My main reason for advocating the broader use of video in operations is because it can see and remember things that we can’t see or remember any other way. There are a lot of aspects to this perspective, but I think I can make my point by looking at the topic of task speed and timing in business and industrial tasks.
Video Manipulates Time
This diagram summarizes the challenge that time poses in our attempts to understand and describe real-world actions. Many activities happen so slowly that no one has the patience to sit and observe them. Other activities happen so quickly that we can’t see what is happening. In between, activities take place at different speeds. We may understand part of what is happening, but we can’t follow all of it … and then we can’t remember most of what we’ve seen.
The vast majority of business and process instruction is written with prose and pictures to explain what should be done. It only contains weak guidance on how fast or at what pace the task should be performed. It is left for the reader to figure that out. Similarly, when we use prose and graphic tools to describe real-life actions that we see, the print medium’s limitations prevent it from accurately conveying the time dimension. Video, by contrast, exists for the purpose of recording activity as it unfolds over time. It can remember all of the action that took place, however long ago it happened. If actions are on video, we can always look back to see what happened.
But video can do much more with respect to time. It can accelerate or slow down time. The next two video clips show how waffles are ejected from the grill plates using a jet of air. The first video clip recorded the process at normal speed. It shows the finished waffles jumping off the grill. The movement is so rapid that it is hard to follow. You can see that they are ejected, but the details happen so fast that you can’t tell much more.
Here, the same waffle ejection process was recorded at a higher than normal frame rate … 300 frames per second in this case … creating a slow motion effect when replayed at standard speed. I took two excerpts from the video clip and made a blend. Now we can see far more information about the process behavior. You can see how the waffles frequently bounce on the conveyor. Some waffles even tip over. With the blend, it is now evident that one location on the grill plate exhibits more variation than others. One might suspect that the air jet is clogged or otherwise unreliable.
Camera Technology
To unleash the full power of video to manipulate time you will want to control video speed in both recording and replay. Dartfish has tools to adjust speed after the video has been recorded. However, to finely control your view of time, you need a camera that can record video at different speeds. Fortunately, the hardware to do this has become widely available and much less expensive. The videos in the Hartybake sequence were recorded with the JVC Everio gc-px100 camcorder.
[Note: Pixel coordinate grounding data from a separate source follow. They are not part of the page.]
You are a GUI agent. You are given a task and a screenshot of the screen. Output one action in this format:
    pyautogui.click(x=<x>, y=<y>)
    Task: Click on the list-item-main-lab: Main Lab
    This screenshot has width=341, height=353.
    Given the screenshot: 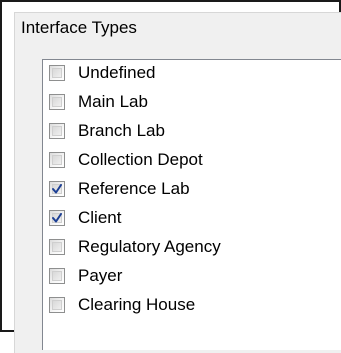 What is the action you would take?
    pyautogui.click(x=98, y=102)
    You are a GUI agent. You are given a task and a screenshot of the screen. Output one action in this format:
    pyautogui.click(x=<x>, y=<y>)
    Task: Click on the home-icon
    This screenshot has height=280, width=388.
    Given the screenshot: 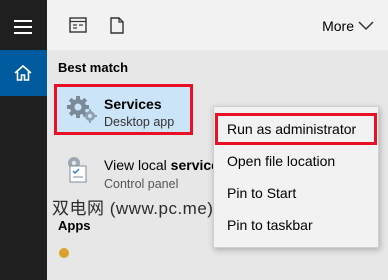 What is the action you would take?
    pyautogui.click(x=23, y=72)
This remarkable camera costs about $1000 and can record video in full HD at speeds up to 120 frames per second (and speeds up to 600 frames per second with lower resolution). It can also do time lapse recording as slowly as 1/80th frame per second (1 frame every 1.3 minutes). With these features and performance, most industrial organizations could afford to keep one in a cabinet or desk somewhere. You probably won’t need the speed range except occasionally. However, when the need arises, a high speed video recording that is subsequently analyzed in Dartfish might let you see important things that your unaided eye would never suspect were there.